Avec «Désorientale», l’écrivaine franco-iranienne Négar Djavadi réalise la performance d’un exercice très réussi qui la fait glisser avec élégance du domaine de l’image, qui fut son premier moyen d’expression, à celui de l’écriture, concédant ainsi aux mots le rôle de construire d’autres formes de discours comme c’est le cas de ce récit d’une force impressionnante, s’agissant surtout d’un premier roman. Ce long cheminement à travers ces formes de discours artistique a, sans doute, demandé une période de transition exigeant de la part de la cinéaste diplômée de l’INSAS, une école de cinéma bruxelloise, d’oublier les années passées derrière la caméra et d’opter pour le travail de scénariste et ensuite de romancière. Cette ouverture vers l’écriture a été pour elle une victoire qui a dû passer surtout par sa capacité de répondre aux exigences de la pratique littéraire de la langue française qui n’est pas, faut-il encore le préciser, sa langue maternelle.

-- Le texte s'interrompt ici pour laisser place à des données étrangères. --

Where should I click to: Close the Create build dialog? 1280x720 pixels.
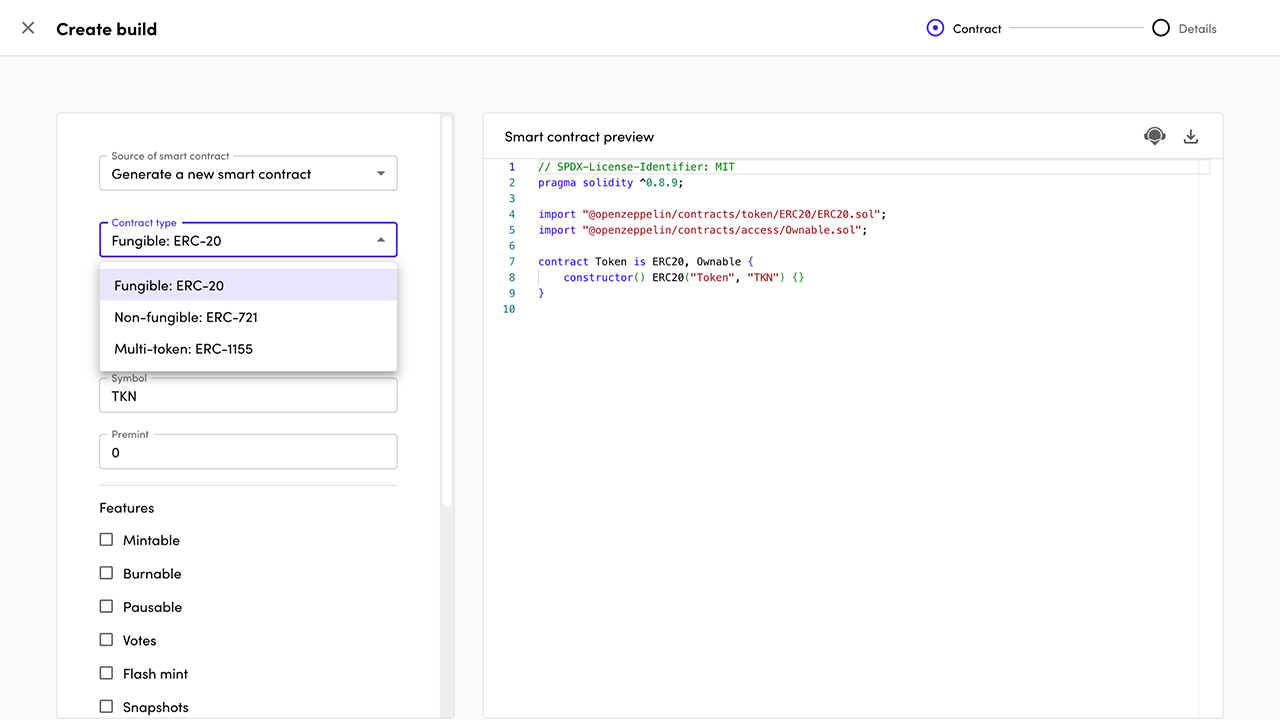tap(28, 28)
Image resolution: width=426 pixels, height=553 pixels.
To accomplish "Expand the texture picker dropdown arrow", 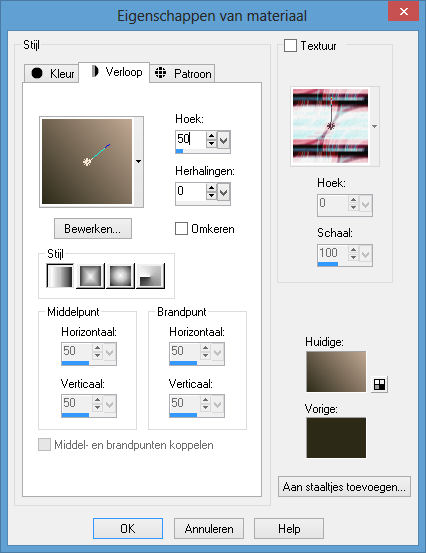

«Le langage de l’image – se confie-t-elle à Yasmine Youssi dans Télérama – correspondait à un moment de ma vie où j’avais envie d’exprimer des choses sans encore avoir les mots pour le faire. J’ai mis du temps à savoir comment me positionner par rapport à la langue française». On peut discerner dans cette déclaration une volonté de faire coexister à travers différentes périodes de création deux types de langage artistique conduisant à une conjonction presque symbiotique entre polyphonie et polysémie. Il serait donc imprudent de parier sur une nette dichotomie qu’elle aurait installée pour arriver à un si subtil mariage. En réalité, cette séparation ne pouvait être qu’artificielle. Pour construire son roman Négar Djavadi n’hésite pas à faire appel à une sorte de pattern inspiré du modèle de fabrication d’un disque vinyle (face A, face B) et à ponctuer la structure narrative par de nombreux syntagmes liés au déroulement d’une bande son ou vidéo pour la mettre sur pause et/ou la redémarrer imposant au lecteur un rythme de séance de tournage. Les choses ne se passent-elles de la même manière dans le monde de Kimiâ ? La narratrice évoque à son tour le message reçu de son père Darius Sadr, comme une vraie plaidoirie pour l’écriture, seul moyen capable de rendre possible la transmission des idées : «On écoute mieux avec les yeux qu’avec les oreilles. Les oreilles sont des puits creux, bons pour les bavardages. Si tu as quelque chose à dire, écris‑le». Curieux conseil dans un monde où, à l’exemple de Shéhérazade, «l’Iranien se sent enfermé dans le dilemme existentiel et quotidien de parle ou meurs» et où le silence est synonyme de renoncement, voire de mort. Seulement en la regardant de plus près nous arrivons à saisir la vraie valeur de cette injonction. Selon Darius, intellectuel, journaliste et opposant politique, «Le Maître de la page blanche, Le Téméraire, Le Révolutionnaire», l’écrit doit avant tout servir à lutter contre une forme de mort encore plus grave que l’ennui, une mort venant des couloirs de la haine et de l’oppression et qui réclame justice. L’écrit est, selon lui, la plus haute forme d’opposition, s’inscrivant dans le mouvement des résistants intellectuels de l’Iran contemporain.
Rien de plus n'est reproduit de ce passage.